Since browsers display content differently, and since there are several dozen browsers available, both free for downloading and for purchase, there are decisions to be made about which browsers will be used for testing. In addition, there has been a vast change in the way web sites are viewed. Soemthing like 75% of the time, your site will veiwed on a phone or tablet, not a computer monitor. Today, websites have to be responsive, that is, automatically detect and configure themselves to the viewing area. Design your site for a phone, then a tablet, then a full-size computer monitor.

JavaScript

To do all the cool interactive stuff in your browser requires real computer programming, not just marking up text to display as a paragraph or a list. To do things like pulling in fresh content or validating the responses before submitting an online form, your developer will turn to a client-side programming language, most often JavaScript. JavaScript is very powerful programming language and can be used for far more than testing to see if you've entered an email address.

Cascading Style Sheets (CSS)

HTML directs a browser to break up a page into sections like paragraphs and tables and lists. Features were added to HTML to make those presentations more attractive, like changing colors and fonts, but were very cumbersome and hard to combine and maintain. But since we had the options, we used them and lived with the quirks and the headaches.

Several years ago, the concept of a style sheet was borrowed from the publishing industry. Publishing style sheets define how each part of a document (cover, table of contents, headings, ads, etc) is displayed (type size, font, placement of graphics, etc.) without dealing with the specific content itself. Applying this to web sites, it suddenly became possible to separate the content from how that content is displayed. We now develop better sites more quickly, design them to be easier to maintain and change when needed, and even make them faster to download and display. To call cascading style sheets the most significant enhancement since HTML is not much of an understatement.

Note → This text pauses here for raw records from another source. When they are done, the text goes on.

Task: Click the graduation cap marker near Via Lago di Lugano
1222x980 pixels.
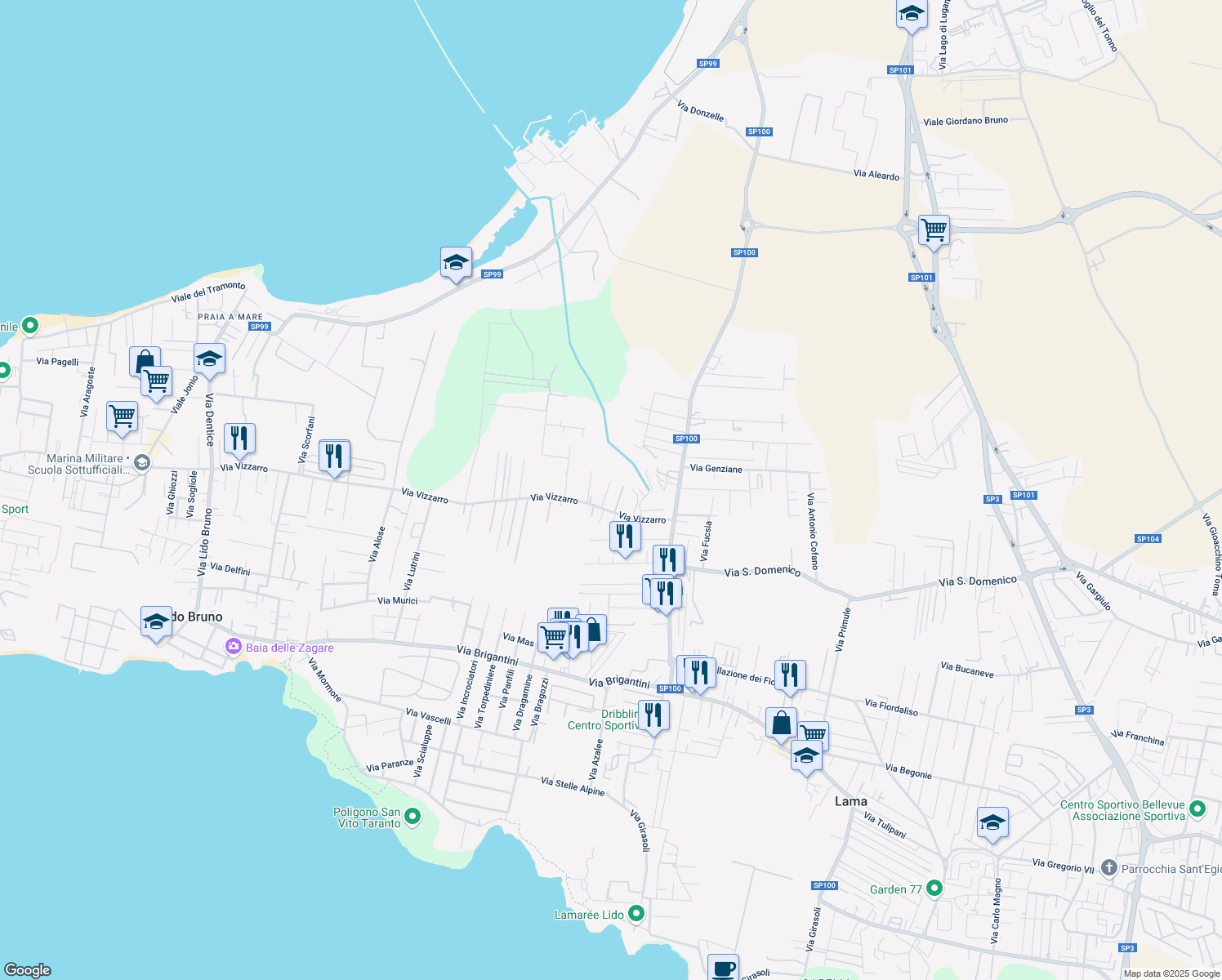Action: click(912, 14)
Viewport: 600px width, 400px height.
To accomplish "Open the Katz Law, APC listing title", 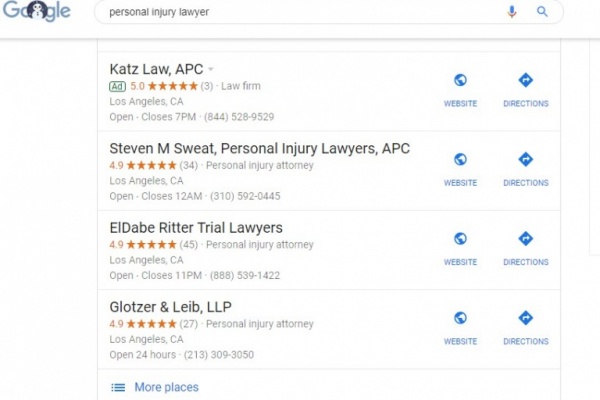I will coord(156,69).
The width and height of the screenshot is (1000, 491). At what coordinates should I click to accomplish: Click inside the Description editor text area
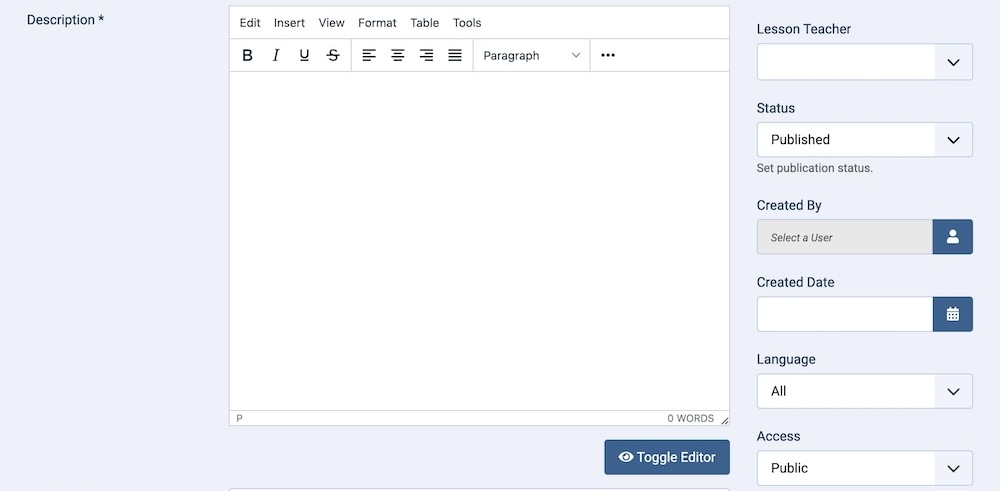pyautogui.click(x=479, y=240)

As it continues to develop, cascading style sheets can even replace the need for JavaScript for common applications like menu roll-overs, resulting in easily developed and attractive menus that produce less server load, faster download times and cleaner-looking sites.

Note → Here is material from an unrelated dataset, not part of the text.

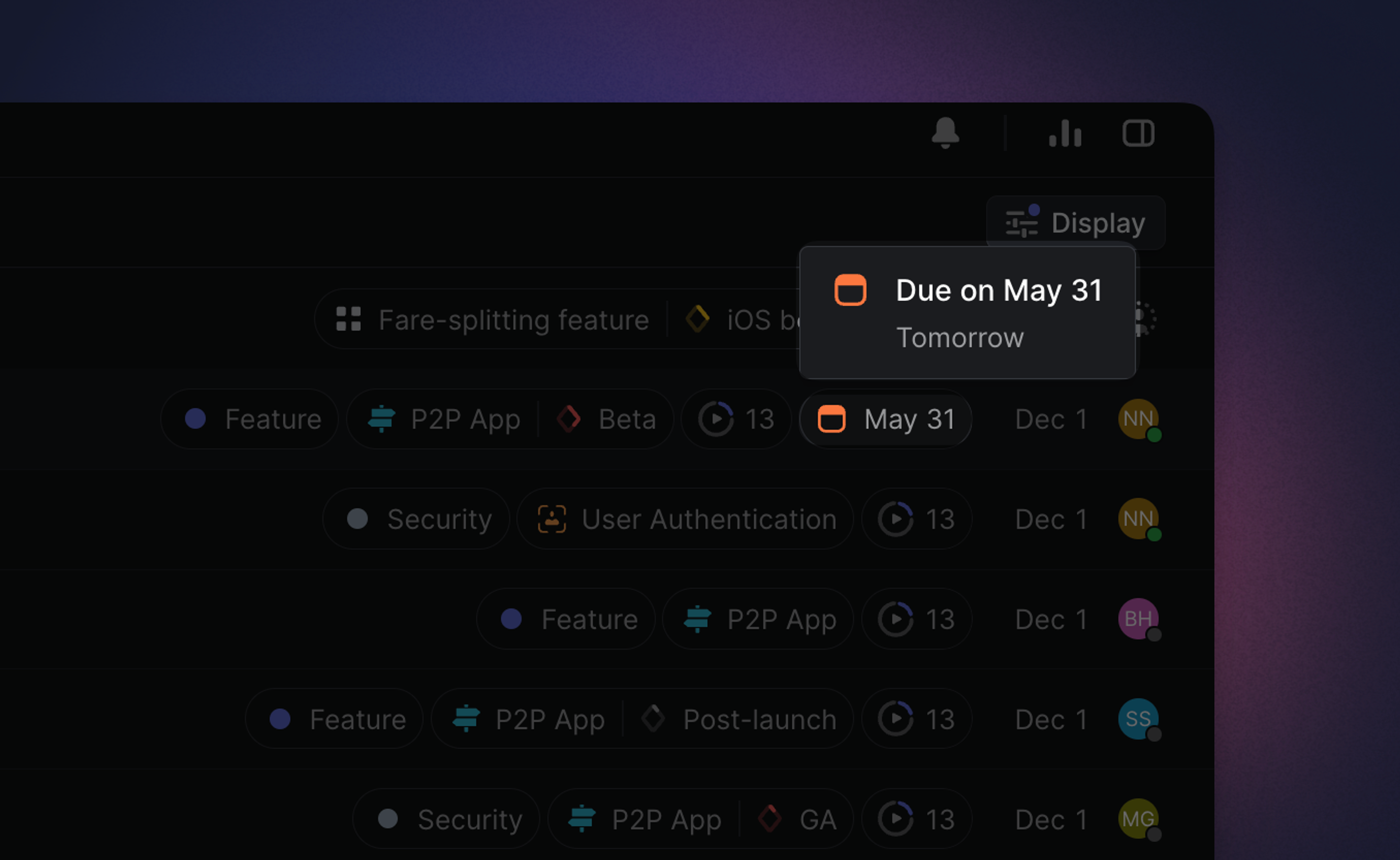
Task: Open the Fare-splitting feature grid icon
Action: coord(349,319)
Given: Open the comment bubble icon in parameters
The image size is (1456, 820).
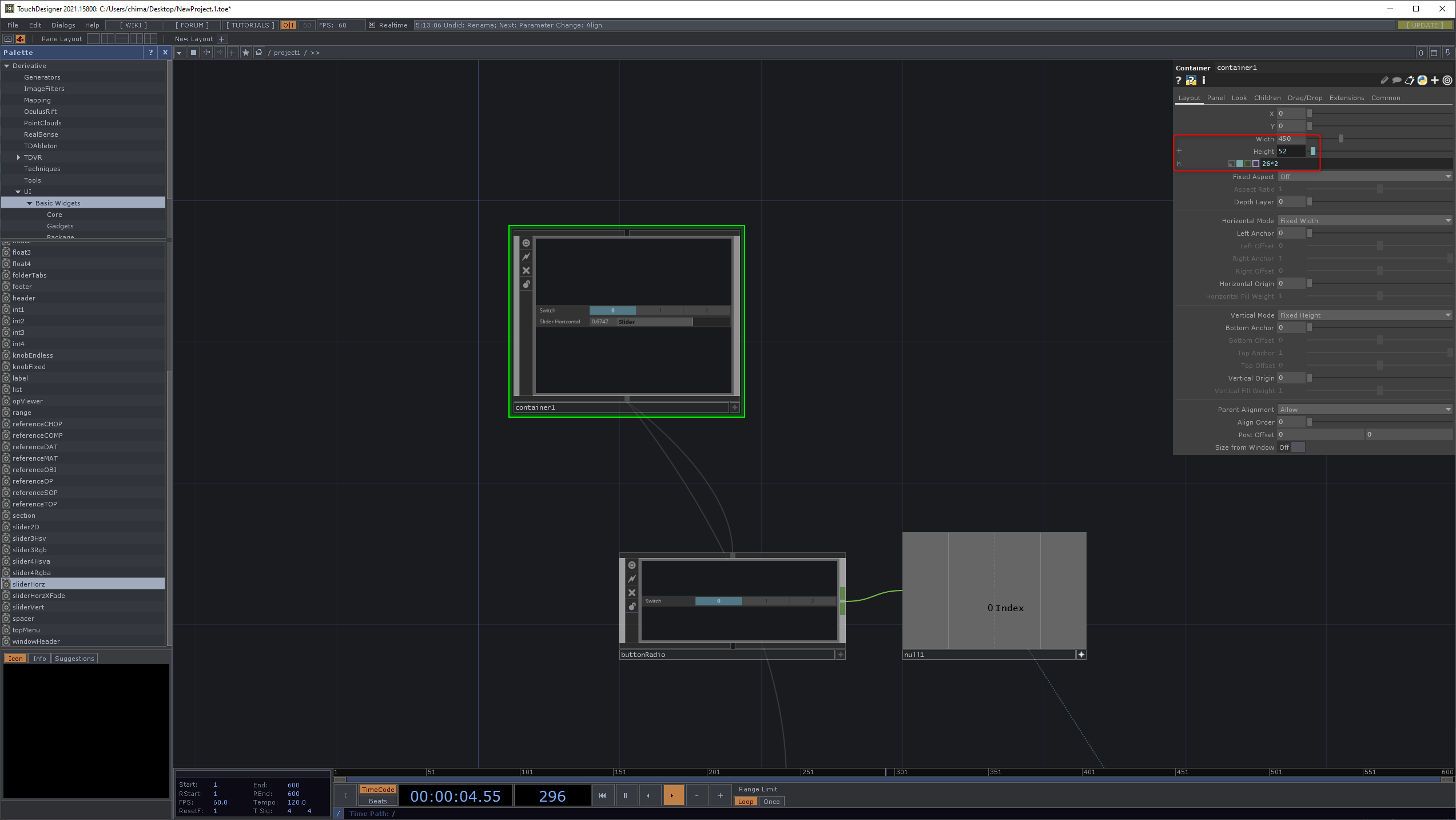Looking at the screenshot, I should [x=1397, y=81].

It used to be that applying style sheets to a real, live, working web site was more quirky than applying cumbersome HTML, due mainly to the limited and varied CSS support in browsers. This has changed considerably, and style sheet technology is widely supported, providing vast improvements and lots of hope for the future. Smart, savvy web developers take advantage of CSS frameworks (as a bonus, some excellent frameworks are free) that take a lot of the work out of developing consistent style sheets.

As an example of the power of CSS, check out the css Zen Garden. This is a most remarkable site. It consists of just a single page of content. Graphic artists and designers are invited to submit their own style sheets to display this single page of content in wildly different ways. An incredible demonstration of the power and utility of CSS.

PHP / MySQL
ASP / VBScript / Access

When a site approaches true interaction, it is not possible to define the content of a web page until that page is requested from the server. Producing web pages on the fly allows for highly personalized content, huge flexibility and much tighter control of what is delivered. Combining this type of power with content that is stored in databases, ready to be changed and updated and subsequently delivered at a moment's notice, is to be truly interactive and results in web sites that are alive and vibrant and amazingly useful.

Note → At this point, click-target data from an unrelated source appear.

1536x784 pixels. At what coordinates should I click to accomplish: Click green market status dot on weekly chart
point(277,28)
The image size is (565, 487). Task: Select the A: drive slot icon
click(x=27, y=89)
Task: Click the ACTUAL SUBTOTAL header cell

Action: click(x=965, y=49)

This sort of power also requires custom programming of the server computer itself, not a task for the faint of heart. It requires well-honed computer programming skills and has the potential, if done poorly, to crash your entire site, and even other sites that share your server. Your developer may use acronyms like ASP (Active Server Pages) and/or VBScript (Visual Basic Scripting language) when working with Microsoft Access databases on Windows servers, or PHP (a recursive acronym for "PHP: Hypertext Preprocessor") when working with MySQL databases on any type of server.